## Activity
Copy out each line of the data that contains "value".

## The records
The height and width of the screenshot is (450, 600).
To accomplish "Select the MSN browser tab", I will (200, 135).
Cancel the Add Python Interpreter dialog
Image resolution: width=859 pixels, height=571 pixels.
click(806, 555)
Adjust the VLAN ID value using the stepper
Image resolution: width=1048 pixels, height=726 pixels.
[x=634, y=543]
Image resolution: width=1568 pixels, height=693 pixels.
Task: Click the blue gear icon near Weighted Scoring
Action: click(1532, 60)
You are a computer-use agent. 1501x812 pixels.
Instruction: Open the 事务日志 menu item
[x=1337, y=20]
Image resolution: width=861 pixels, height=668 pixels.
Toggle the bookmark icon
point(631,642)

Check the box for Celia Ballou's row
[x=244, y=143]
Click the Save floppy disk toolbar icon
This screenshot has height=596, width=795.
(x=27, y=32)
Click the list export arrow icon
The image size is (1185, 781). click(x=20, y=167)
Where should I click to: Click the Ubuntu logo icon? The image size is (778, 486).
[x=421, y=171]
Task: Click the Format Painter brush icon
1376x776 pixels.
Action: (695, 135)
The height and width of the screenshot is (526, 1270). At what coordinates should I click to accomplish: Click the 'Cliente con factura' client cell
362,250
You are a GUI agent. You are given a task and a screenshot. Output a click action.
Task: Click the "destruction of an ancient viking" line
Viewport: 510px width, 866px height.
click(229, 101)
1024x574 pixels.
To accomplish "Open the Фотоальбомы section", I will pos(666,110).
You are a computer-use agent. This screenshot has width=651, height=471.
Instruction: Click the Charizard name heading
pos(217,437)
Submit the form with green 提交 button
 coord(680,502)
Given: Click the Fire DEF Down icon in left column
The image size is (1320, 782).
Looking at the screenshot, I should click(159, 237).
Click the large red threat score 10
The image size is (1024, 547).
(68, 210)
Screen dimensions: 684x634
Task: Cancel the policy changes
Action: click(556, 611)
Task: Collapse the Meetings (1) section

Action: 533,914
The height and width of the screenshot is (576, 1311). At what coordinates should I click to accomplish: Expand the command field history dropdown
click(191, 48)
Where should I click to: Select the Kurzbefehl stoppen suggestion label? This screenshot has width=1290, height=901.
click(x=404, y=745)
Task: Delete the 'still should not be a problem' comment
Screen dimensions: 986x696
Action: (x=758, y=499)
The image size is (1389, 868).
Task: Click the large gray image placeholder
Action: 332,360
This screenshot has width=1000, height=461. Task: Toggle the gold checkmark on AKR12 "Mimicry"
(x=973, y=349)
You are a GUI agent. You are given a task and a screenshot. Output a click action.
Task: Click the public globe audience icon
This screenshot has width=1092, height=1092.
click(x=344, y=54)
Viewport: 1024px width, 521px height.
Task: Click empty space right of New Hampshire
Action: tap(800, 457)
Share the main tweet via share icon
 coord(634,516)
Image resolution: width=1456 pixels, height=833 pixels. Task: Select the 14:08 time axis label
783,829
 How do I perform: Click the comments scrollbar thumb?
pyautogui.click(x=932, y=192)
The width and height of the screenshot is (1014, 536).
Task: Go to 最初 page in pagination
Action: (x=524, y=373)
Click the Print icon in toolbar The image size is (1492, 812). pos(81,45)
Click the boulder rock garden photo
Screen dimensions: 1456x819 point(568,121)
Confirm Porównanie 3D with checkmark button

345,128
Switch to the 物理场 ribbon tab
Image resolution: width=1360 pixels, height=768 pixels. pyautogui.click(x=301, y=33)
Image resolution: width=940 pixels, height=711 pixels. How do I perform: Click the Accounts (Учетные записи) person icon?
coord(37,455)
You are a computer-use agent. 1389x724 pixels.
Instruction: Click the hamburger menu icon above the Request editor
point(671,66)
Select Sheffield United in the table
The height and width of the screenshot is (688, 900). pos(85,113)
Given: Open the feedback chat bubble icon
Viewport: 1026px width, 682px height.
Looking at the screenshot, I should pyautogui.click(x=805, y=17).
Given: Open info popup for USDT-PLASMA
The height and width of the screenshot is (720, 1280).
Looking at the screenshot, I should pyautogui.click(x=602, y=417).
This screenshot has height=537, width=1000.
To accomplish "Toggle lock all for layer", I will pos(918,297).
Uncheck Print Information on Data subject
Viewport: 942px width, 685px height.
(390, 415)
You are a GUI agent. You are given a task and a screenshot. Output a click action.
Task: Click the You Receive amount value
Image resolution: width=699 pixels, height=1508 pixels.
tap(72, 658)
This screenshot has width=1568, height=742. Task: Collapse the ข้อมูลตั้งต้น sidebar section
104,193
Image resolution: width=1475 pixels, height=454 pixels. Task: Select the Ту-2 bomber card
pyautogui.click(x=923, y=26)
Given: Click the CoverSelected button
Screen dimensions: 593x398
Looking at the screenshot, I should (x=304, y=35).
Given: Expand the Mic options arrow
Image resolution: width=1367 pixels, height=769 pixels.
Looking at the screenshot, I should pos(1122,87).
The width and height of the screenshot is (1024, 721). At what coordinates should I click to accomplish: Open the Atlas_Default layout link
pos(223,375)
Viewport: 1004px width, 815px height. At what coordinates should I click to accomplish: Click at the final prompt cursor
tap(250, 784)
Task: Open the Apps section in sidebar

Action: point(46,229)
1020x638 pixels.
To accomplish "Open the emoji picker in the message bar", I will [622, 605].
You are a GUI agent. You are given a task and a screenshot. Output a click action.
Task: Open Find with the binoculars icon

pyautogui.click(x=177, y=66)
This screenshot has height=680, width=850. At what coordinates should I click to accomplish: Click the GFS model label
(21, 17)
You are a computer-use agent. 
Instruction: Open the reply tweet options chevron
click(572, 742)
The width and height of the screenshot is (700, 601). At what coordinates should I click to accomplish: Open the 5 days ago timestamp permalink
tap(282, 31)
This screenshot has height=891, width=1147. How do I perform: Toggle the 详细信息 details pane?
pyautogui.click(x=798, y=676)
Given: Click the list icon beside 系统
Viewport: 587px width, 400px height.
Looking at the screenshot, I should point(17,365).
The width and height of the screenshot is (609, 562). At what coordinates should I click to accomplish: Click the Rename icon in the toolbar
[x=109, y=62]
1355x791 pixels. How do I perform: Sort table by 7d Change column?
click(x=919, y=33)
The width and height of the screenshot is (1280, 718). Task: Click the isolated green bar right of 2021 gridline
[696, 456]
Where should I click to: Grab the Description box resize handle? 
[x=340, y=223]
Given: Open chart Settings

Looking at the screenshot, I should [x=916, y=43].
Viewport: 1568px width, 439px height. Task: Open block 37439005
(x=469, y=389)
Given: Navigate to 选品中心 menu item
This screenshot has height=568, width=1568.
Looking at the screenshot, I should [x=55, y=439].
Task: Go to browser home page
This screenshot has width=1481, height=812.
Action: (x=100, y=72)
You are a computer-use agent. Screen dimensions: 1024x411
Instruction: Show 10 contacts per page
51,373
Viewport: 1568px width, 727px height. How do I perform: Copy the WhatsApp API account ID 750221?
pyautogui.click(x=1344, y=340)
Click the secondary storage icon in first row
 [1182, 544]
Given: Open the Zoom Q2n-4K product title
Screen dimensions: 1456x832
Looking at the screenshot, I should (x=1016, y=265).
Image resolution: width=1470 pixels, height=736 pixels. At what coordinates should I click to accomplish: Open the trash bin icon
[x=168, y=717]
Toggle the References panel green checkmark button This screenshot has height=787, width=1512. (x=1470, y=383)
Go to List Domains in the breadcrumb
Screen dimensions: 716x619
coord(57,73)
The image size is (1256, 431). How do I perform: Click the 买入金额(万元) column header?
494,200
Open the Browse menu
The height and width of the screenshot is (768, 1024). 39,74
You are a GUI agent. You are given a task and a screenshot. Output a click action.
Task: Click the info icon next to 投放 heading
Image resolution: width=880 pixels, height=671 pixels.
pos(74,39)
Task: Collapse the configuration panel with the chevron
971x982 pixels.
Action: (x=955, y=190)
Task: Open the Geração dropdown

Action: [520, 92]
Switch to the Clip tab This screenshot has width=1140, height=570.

## Exercise result
Adjust the VLAN ID value using the stepper
Task: Click the You Receive amount value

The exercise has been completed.